Klobuchar took money from prosecutor condemned over Central Park Five case

January 3, 2020 Off By HotelSalesCareers

Amy Klobuchar accepted a financial donation last year from a former prosecutor who has faced intense public condemnation for her handling of the Central Park Five rape case, in what may raise new questions about the Democratic candidate’s views on criminal justice.

Related: Donald Trump and the Central Park Five: the racially charged rise of a demagogue

Public records show Klobuchar’s primary campaign accepted $1,000 from Linda Fairstein in March last year and does not appear to have returned the funds, despite public and vigorous criticism of the former prosecutor that erupted a few months later.

Fairstein’s prior record as head of the Manhattan district attorney’s sex crimes unit came under renewed scrutiny last summer following the release of the Netflix series When They See Us, which examined the infamous 1989 case in which five innocent black and Latino teenagers were wrongly convicted and sent to jail for the rape of a white woman in Central Park.

A rapist and murderer who committed other crimes while the Central Park Five – Korey Wise, Kevin Richardson, Raymond Santana, Antron McCray, and Yusef Salaam – were in prison later confessed to the crime.

The case has become a potent symbol of inequality in the US criminal justice system, and the unfair treatment of young black and Latino men. The men were awarded $41m in a settlement with the city of New York, but prosecutors never admitted to wrongdoing.

Klobuchar’s campaign did not return a request for comment.

The Netflix film, by Ava DuVernay, helped to expose Fairstein’s deeply flawed handling of the case, including the fact that the young men’s convictions were based on coerced confessions and no forensic evidence. Fairstein, who became a crime novelist, resigned from various prominent board positions after the series was aired. Critics also called for a boycott of her books and popularized the hashtag #CancelLindaFairstein.

The former prosecutor has called her depiction in the series “grossly and maliciously inaccurate”.
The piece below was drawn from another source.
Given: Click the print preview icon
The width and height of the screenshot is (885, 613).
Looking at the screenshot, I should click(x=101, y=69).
In an op-ed in the Wall Street Journal last year, Fairstein said she agreed with the decision to vacate the rape convictions of the five after a DNA match concluded another man had committed the crime, but still insists that other charges – for first-degree assault, robbery, and riot, involving other people who were attacked that night – should have been kept in place against the men.

Fairstein’s donation to Klobuchar was not the first time she participated in Democratic politics. She also hosted a fundraiser for Elizabeth Warren, the Massachusetts senator who is also running for the Democratic nomination, in 2012.
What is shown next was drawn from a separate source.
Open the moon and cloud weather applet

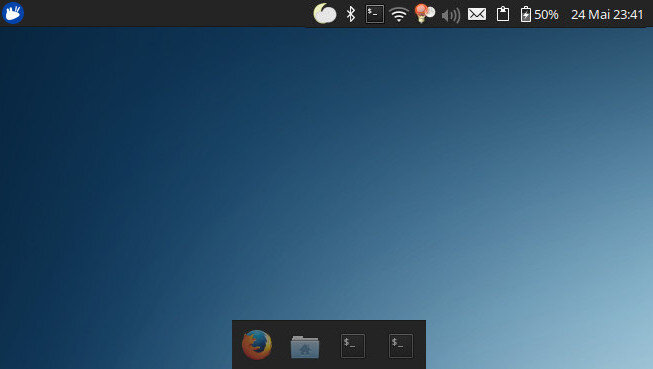325,13
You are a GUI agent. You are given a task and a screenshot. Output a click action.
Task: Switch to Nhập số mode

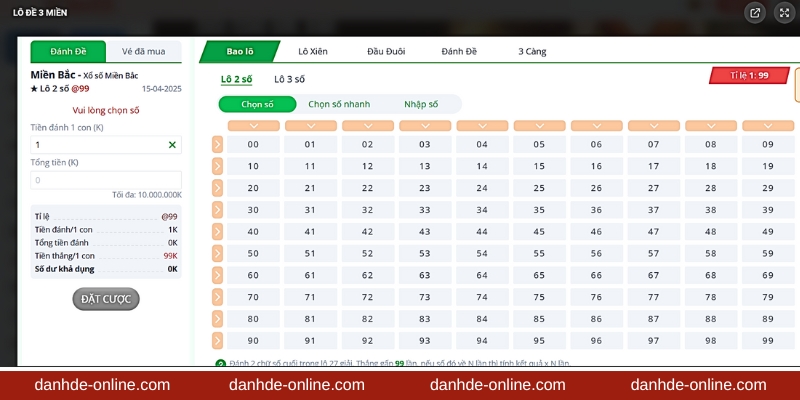[421, 104]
Asked about the event, Warren’s campaign said in a statement last year: “This was in 2012 but it was wrong. Linda’s record is troubling … part of our deciding to run our presidential campaign the way we are is the decision to say Elizabeth is not going to give special access to high-dollar donors through closed-door fundraisers.”
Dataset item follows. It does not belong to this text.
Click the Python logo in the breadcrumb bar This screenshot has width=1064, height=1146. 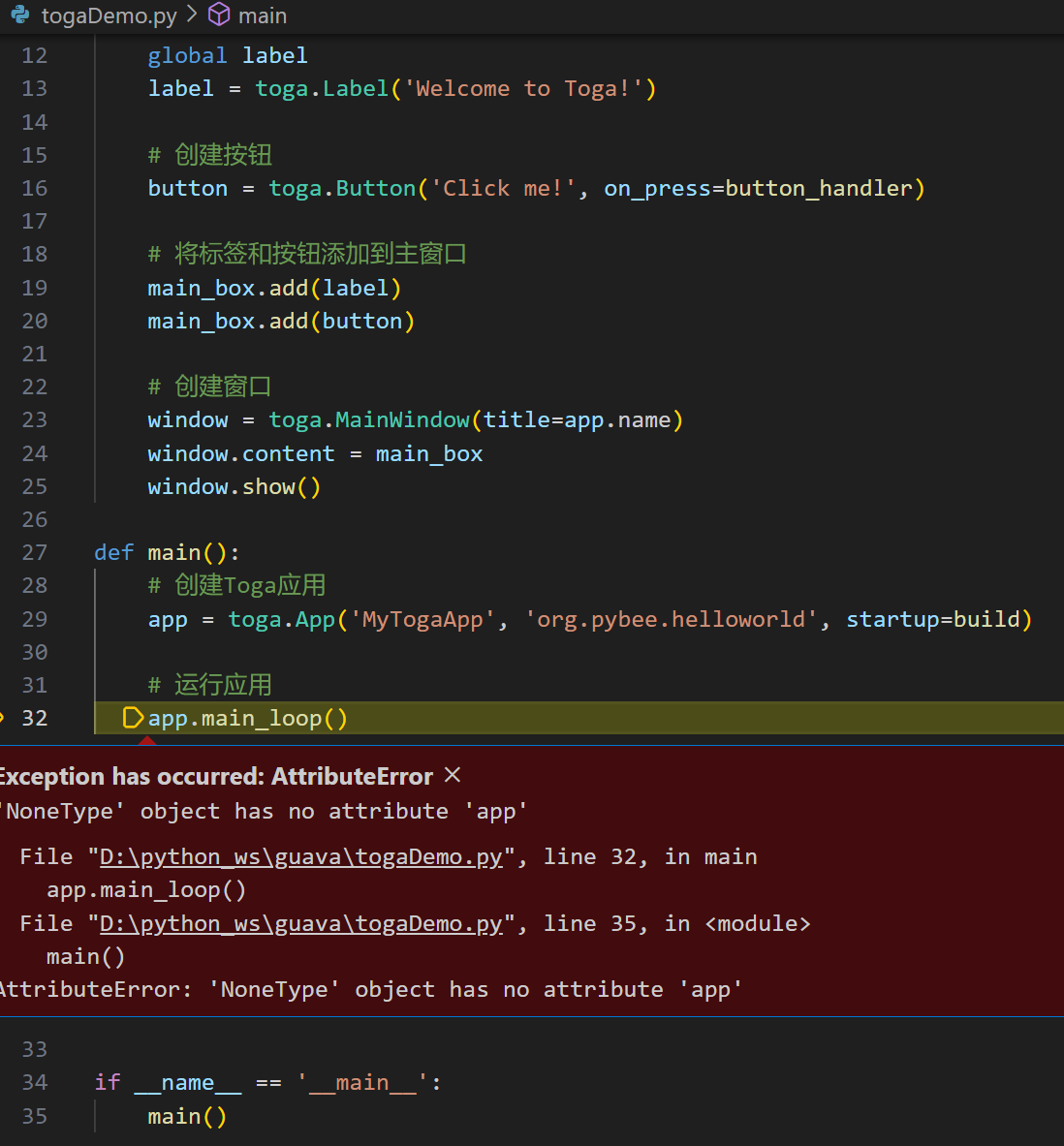(21, 15)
Fairstein also previously donated $5,400 to the presidential campaign of Hillary Clinton. A 2014 item on Page Six in the New York Post described Fairstein as a personal friend of Bill Clinton, the former US president who is alleged by the tabloid of having once remarked that “half of what I know about New York City I learned [from] Linda’s books”.

Klobuchar served as a prosecutor before becoming a senator from Minnesota. At that time, Klobuchar adopted a “tough on crime” policy, which has been criticised by progressives.

Writing in the Daily Appeal, Sarah Lustbader, a criminal defence attorney, said Klobuchar’s record was not “callous” or “extreme”, but that she did ramp up incarcerations in a way that was “wrongheaded and cruel”.